Each time, the crowd was convinced they had discovered a new paradigm, only to learn the hard way that market cycles are far more complex than they assumed.
Conclusion: The Limits of Certainty
The moment everyone believes they have the market figured out is the moment risk is highest. The crypto space is filled with certainty—certainty that cycles will repeat, certainty that Bitcoin will hit six figures, certainty that institutions will drive perpetual demand.
But markets do not reward certainty. They reward those who adapt.
And right now, crypto bulls are marching forward as if they already know how the story ends. That is exactly why they are at risk of being blindsided.
TECHNICAL ANALYSIS
After every historic BTC dump it followed the conventions of a technical bullish breakout. Breaking the 1.61 fib and rally to at least the 2.20. Which is a healthy sign for a trend.

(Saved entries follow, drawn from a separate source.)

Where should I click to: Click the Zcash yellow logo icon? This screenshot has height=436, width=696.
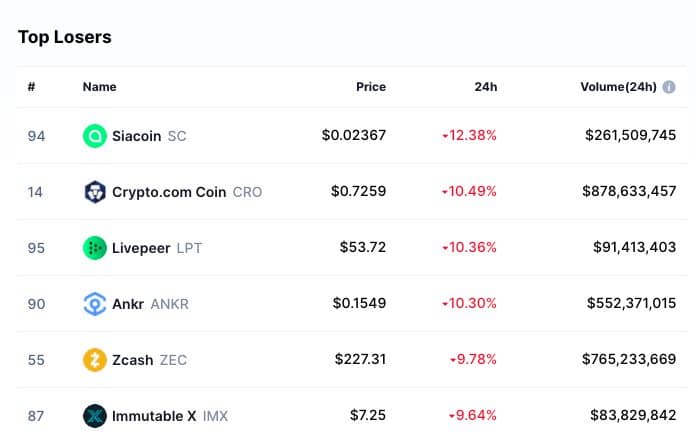click(x=95, y=360)
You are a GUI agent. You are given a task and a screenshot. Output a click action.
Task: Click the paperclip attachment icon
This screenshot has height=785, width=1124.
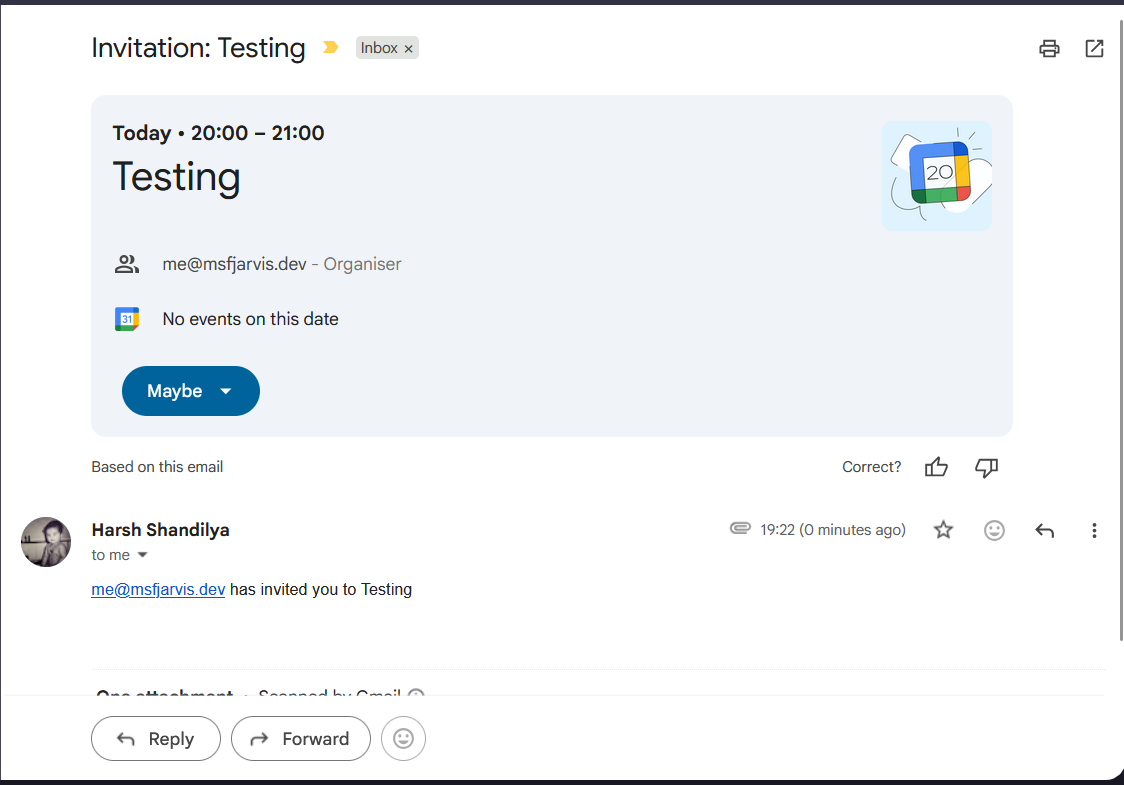click(740, 528)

This worked on every single major BTC breakout ... expect this one.
Now ... it is actually viable we trade 1.61 - 1.27 and then uptrend. This is one of the possible patterns, but the forecast of the classic BTC breakout has failed. Everyone who made it was wrong. They made it based on good observations of the past and then something changed. At this point, so should their opinion have changed.
This may or may not be a 1.27 hold, but if the 1.27 fails we have a technical failure of the uptrend and a complete failure of the popularly forecast breakout.
The alts ... all those things people boldly forecast (on scant data) - they failed.
And they failed in a SUPER OBVIOUS way, technically.
During the formation of an up or down move we'll form pending harmonics. These are a default staple of the market and we've seen these in markets for a 100 yrs. When these form, major trend decisions are to be made.
IN AN UPTREND - THE HARMONICS BREAK.
They fail. And price goes parabolic. That's what happens. There's staggering evidence to back this. If they do not fail ... that's a bad sign for the uptrend. Commonly when harmonics do not break - we've seen the blow off in an uptrend.
Here's a post with the alts harmonics.
Go check these charts ...and see how it worked out.
Everything the bulls said the cycle would be, it's not been.
But they just revise it to tell you how they'll be right later.
Everyone becomes an expert at following the trend in the last leg of the trend.